En la audiencia de juicio abreviado, el Ministerio Público Fiscal estuvo representado por el auxiliar fiscal Mario Boglioli. Luego de recibir la confesión del acusado y con el acuerdo de las partes, la jueza Gabriela González lo condenó como autor del delito de abuso sexual con acceso carnal (dos hechos) a la pena de seis años de prisión de cumplimiento efectivo.
La investigación comenzó tras la denuncia presentada por el padre de una adolescente de 14 años con retraso madurativo.
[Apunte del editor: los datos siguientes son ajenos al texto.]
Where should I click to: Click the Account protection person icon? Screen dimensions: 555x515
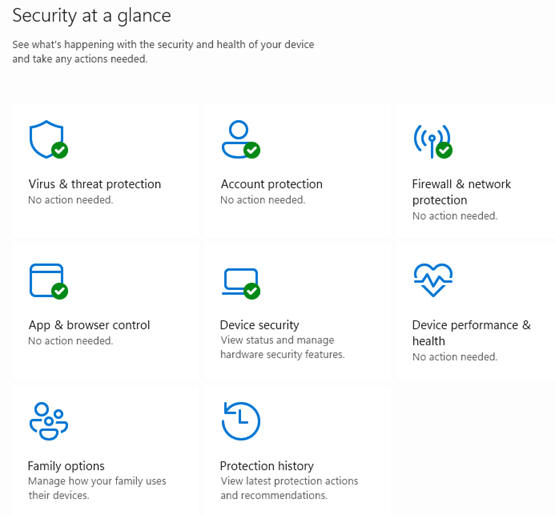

El hombre relató que, durante una reunión en el establecimiento educativo al que asistía su hija, le informaron que la menor había manifestado estar embarazada y que, por ese motivo, no podía realizar actividades físicas.
A partir de esa situación, el denunciante trasladó a la adolescente al hospital, donde se confirmó el embarazo. Allí, la menor le contó que no recordaba con precisión la fecha del hecho, pero que el acusado había concurrido a su vivienda con el pretexto de buscar unas herramientas. Al advertir que se encontraba sola, la obligó a mantener relaciones sexuales y le pidió que no le contara lo ocurrido a su padre.
Durante la investigación, la adolescente prestó declaración en Circuito Cerrado de Televisión (CCTV), oportunidad en la que brindó mayores precisiones sobre los hechos. En ese testimonio relató que había conocido al acusado a través de un amigo y que, en una primera oportunidad, concurrió a su domicilio, donde la obligó a mantener relaciones sexuales. Asimismo, ratificó que, en una segunda oportunidad, el acusado fue hasta su vivienda con el pretexto de buscar unas herramientas y volvió a vulnerar su integridad sexual.